The OAuth token issue itself: I added a reauth.py script that walks through a fresh Google OAuth flow when needed. Future token expirations are now a 30-second fix, not a 5-day silent failure.
Live status: youtube-pipeline-dashboard.vercel.app · Channel: AI News Daily.
Update: V2 cinematic engine, a Shorts lever, and a hard pivot to kids' cartoons
Mid-2026 — two phases of change: first making the pipeline better, then changing what it makes.
Quality + reach (V2):
- V2 Quality Engine — a rebuilt, cinematic news assembler. The rebuild also surfaced a real bug worth calling out: the V2 assembler could crash and silently fall back to old V1 quality — exactly the kind of quiet degradation this whole system is supposed to prevent — so it now fails loudly instead.

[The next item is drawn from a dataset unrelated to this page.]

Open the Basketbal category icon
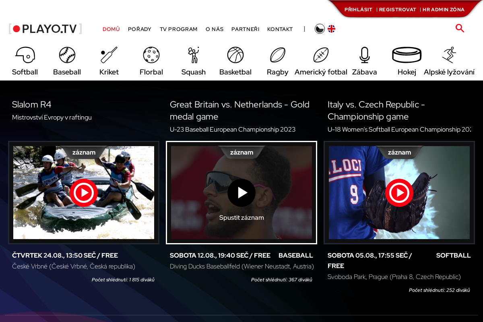(x=235, y=55)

- YouTube Shorts pipeline — a third daily upload as a dedicated growth lever, alongside the long-form video.
- Teaching animation that matches the voiceover instead of playing random motion under the narration — plus continuous-motion animation and subtitle-position fixes for reported quality issues.
- Quota made un-exhaustible — a daily run-guard plus multi-key Groq fallback so hitting the free-tier LLM cap can no longer kill a day's run, and daily token refresh keeps YouTube OAuth alive. Services pinned to IST (
TZ=Asia/Kolkata) so uploads land at the right local hour.
The pivot: the news pipeline had proven the machinery, so I repointed it at a more durable niche — kids' cartoons on a 3-day rotation (CalmSpark), replacing the daily-news content entirely. Same autonomous spine (research → script → TTS → visuals → FFmpeg → upload); different, longer-lived output. The pipeline now fails fast when the CalmSpark channel token is missing, with a dedicated reauth helper.
What I Learned
- Build-and-forget systems require you to anticipate failure more, not less
- Automation exposes every weakness in a manual process that was previously hidden
- The hardest part of any automation is the human decision still hiding inside it
- Shipping a system that runs without you is the closest thing to leverage a single person can have
- Silent failures are the worst class of automation bug. A pipeline that fails loudly gets fixed in an hour. A pipeline that quietly fails for 5 days breaks trust in the whole system. The fix is always external observability — push status somewhere that's not the failing system itself.